### Source records ###
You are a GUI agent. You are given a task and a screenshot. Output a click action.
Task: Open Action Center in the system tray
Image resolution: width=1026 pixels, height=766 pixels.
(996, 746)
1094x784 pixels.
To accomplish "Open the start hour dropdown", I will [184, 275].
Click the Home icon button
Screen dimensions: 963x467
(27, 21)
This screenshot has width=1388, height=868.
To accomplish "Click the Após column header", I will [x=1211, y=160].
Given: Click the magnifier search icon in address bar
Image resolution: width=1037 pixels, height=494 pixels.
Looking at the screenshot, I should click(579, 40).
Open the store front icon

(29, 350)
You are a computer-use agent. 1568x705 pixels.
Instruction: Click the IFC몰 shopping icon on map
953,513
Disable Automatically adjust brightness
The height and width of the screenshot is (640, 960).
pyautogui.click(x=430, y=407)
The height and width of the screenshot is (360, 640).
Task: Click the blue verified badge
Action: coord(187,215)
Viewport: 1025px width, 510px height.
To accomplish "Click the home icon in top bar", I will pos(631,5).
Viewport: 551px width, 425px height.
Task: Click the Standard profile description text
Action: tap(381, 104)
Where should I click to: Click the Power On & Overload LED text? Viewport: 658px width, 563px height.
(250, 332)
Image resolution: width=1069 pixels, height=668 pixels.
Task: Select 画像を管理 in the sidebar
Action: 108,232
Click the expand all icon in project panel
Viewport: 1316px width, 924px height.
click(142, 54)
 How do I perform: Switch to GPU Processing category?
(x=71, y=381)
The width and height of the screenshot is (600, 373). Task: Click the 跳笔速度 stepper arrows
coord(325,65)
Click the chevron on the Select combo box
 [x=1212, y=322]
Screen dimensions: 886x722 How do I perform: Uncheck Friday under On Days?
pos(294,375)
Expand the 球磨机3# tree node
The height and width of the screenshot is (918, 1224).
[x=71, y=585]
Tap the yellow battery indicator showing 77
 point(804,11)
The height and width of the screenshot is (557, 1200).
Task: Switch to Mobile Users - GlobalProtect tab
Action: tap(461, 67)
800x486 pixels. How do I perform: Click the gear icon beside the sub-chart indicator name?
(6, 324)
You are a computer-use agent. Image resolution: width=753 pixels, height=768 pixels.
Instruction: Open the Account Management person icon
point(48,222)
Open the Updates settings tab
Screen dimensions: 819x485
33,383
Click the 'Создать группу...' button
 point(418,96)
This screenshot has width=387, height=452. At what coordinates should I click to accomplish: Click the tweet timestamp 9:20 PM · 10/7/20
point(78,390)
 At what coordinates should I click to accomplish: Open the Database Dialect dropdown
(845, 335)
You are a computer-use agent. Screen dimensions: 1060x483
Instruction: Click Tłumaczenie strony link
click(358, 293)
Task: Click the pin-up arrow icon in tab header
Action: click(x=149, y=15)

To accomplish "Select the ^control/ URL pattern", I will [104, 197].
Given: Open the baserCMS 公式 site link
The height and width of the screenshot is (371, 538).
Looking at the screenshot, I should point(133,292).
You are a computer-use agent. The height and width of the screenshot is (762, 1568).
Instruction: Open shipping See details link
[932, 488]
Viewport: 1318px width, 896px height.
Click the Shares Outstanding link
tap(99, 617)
###
▶ [What this task involves]:
Please return every line of the records that contains the word "computer".

▶ [Solution to this exercise]:
You are a computer-use agent. 1568x705 pixels.
You are a computer-use agent. Image resolution: width=753 pixels, height=768 pixels.
You are a computer-use agent. Screen dimensions: 1060x483
You are a computer-use agent. The height and width of the screenshot is (762, 1568).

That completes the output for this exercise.